Transfascism or post-humanism?

On Saturday, March 25 this year, 2000 transactivists surrounded and invaded the Band Rotunda at Albert Park, Auckland and violently ended a ‘Let Women Speak’ meeting organised by Posie Parker.  The trans rights movement, with its allies the state, unions and media, had been hyping up a defamation campaign that Parker was a fascist to justify an attack. There are many independent factual rebuttals of any support by Parker for any fascist individuals or movements.

Any association with conservative figures is incidental to her cause of defending women and children. The conservative right has an interest in opposing trans (and gays and lesbians) because it wants to shore up the bastion of the patriarchy in family, church and state. Though fascists may oppose trans, they do not support women except as an oppressed sex-class in the patriarchal family. Women as a sex-class can stop trans attack only by organising to smash the patriarchy, both of the right and left. The trans riot which invaded the Auckland rally with fascist-like violence backfired because it gave the new women’s right movement new impetus to fight the fascism smear.

Why would trans activists attempt to smear Parker and incite a riot to stop her and other women speaking? The short answer is that the liberal left embraces the postmodern manifestation of the patriarchy to finish off the job of enslaving women to exploit their labour and their bodies. Enslaving women starts with shutting them up politically, dividing them from their male allies in the labour movement, and ends with replacing their bodies with synthetic reproduction technology.

The liberal left comprises a petty bourgeois coalition made up of labour bureaucrats, union officials, government politicians, state employees and other quasi-state groups whose employment is dependent on state funding as is true of NGOs like the National Council of Women, and trans organisations like Pride. Collectively they are all dependent upon funding and support from the bourgeois state to enact the ‘rights’ legislation that allows them to legally live off the working class.

There is nothing ‘left’ about these liberals let alone socialist or Marxist. It is a fake left that serves the state and its corporate bosses.
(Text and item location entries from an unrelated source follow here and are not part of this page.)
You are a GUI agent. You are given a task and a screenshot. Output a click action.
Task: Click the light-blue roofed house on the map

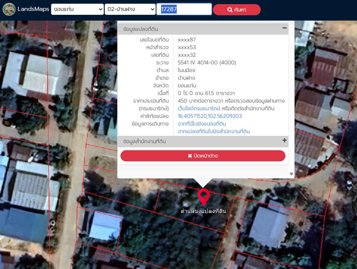pos(105,225)
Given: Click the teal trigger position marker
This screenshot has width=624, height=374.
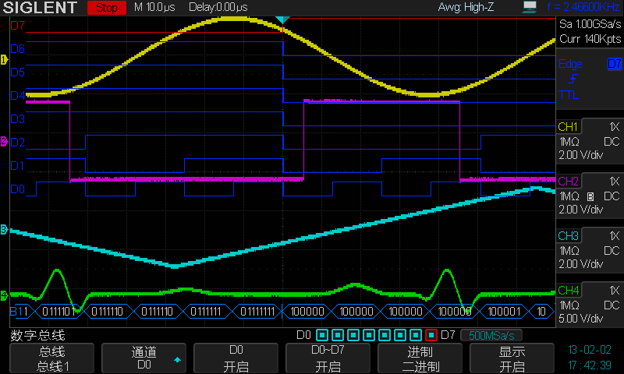Looking at the screenshot, I should [283, 19].
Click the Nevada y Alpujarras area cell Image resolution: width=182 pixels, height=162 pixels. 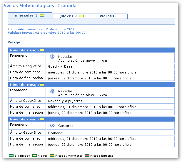pyautogui.click(x=65, y=101)
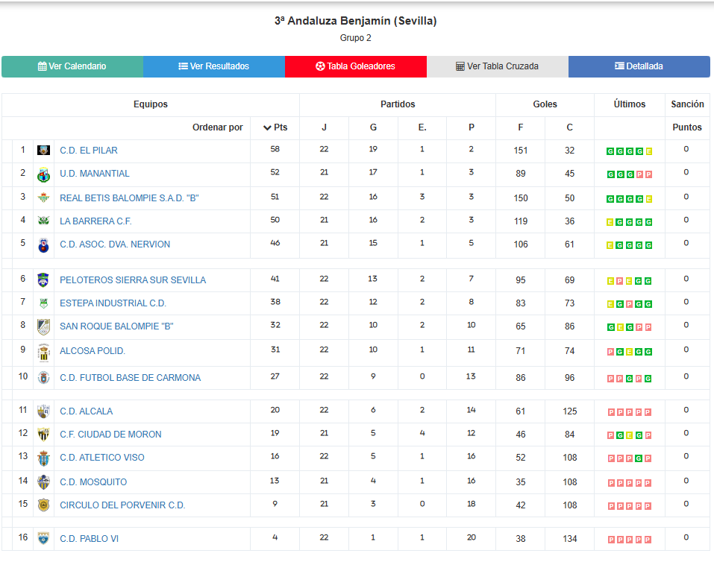Image resolution: width=714 pixels, height=562 pixels.
Task: Click the yellow E result badge for El Pilar
Action: pos(649,151)
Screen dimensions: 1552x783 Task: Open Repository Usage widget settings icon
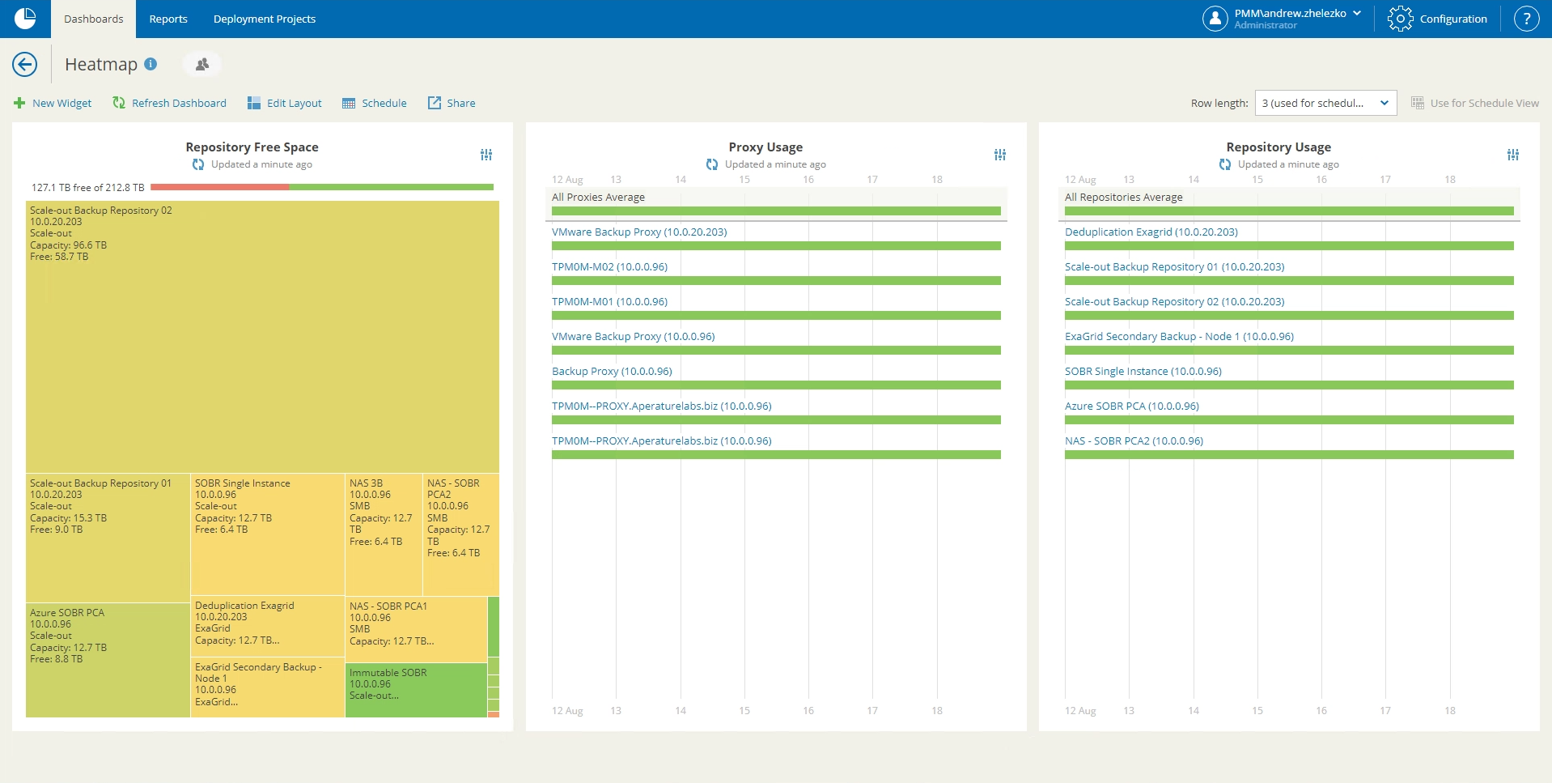(x=1513, y=155)
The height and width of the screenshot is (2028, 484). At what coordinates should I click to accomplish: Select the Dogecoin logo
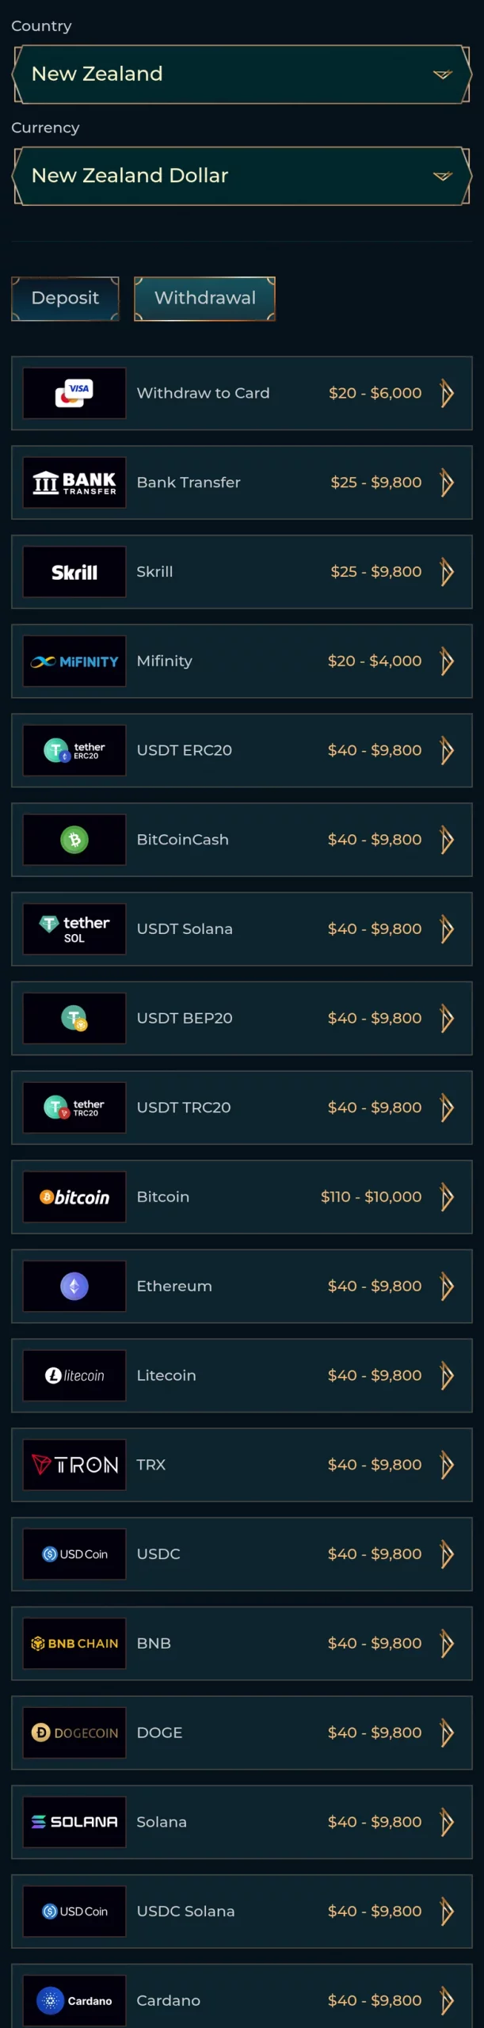coord(74,1733)
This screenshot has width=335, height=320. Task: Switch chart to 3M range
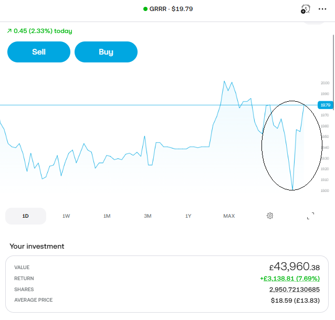(x=148, y=216)
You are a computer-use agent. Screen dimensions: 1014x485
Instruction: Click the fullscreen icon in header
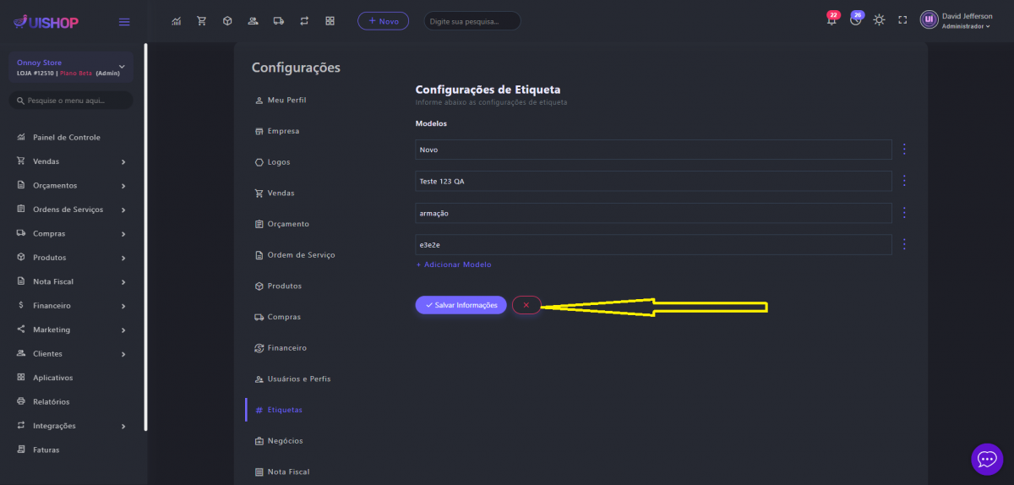point(902,20)
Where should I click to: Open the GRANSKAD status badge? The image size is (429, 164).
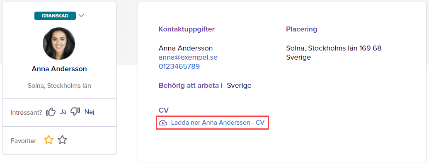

Like the Nazis who tried to appeal to declassed workers, the fake left uses them as ‘shock troops’ against militants to smash any threat of workers revolution. Trans activism has some aspects of fascism – it serves a corporate state; forms violent street gangs; targets oppressed minorities – but not all. The state is legitimated by bourgeois democracy passing laws that validate trans rights at the expense of women. There is no revolutionary crisis and threatened overthrow of the state.  Yet capitalism’s terminal crisis will provoke such conditions, so the trans activists attack on working women today prepares the ground for the inevitable fascist coup.

That’s why capitalism uses the patriarchy to wage a war on women and disorganise the revolution. Over the past century there has been a gradual weakening of the bourgeois family as the buttress of women’s oppression. Today it can no longer contain the contradiction between women who defend nature, against capital that destroys nature.  It needs a new rebranded patriarchy in the 21st century. Not the restoration of the family but its dissolution. It seeks to destroy all resistance to patriarchal capitalism, de-humanising women as the historic sex-class,  seizing control over their bodies, and consequently, human reproduction.

So, while we do not yet face trans fascism, we face something potentially worse – post-humanism – the systematic wiping out of women as a sex-class that has fought for humanity against the patriarchy for around 40,000 years. The trans activism we face today redefines mothers as others, and invades their spaces to snatch their bodies and body parts. Control of their reproductive power is appropriated by men in a post-human dystopia.

The violent occupation of the Band Rotunda in Auckland on March 25 2023 teaches us that working women and men must organise their self-defence to keep alive women’s historic fight to overthrow patriarchal capitalism and build a new commune that rescues civilisation from extinction.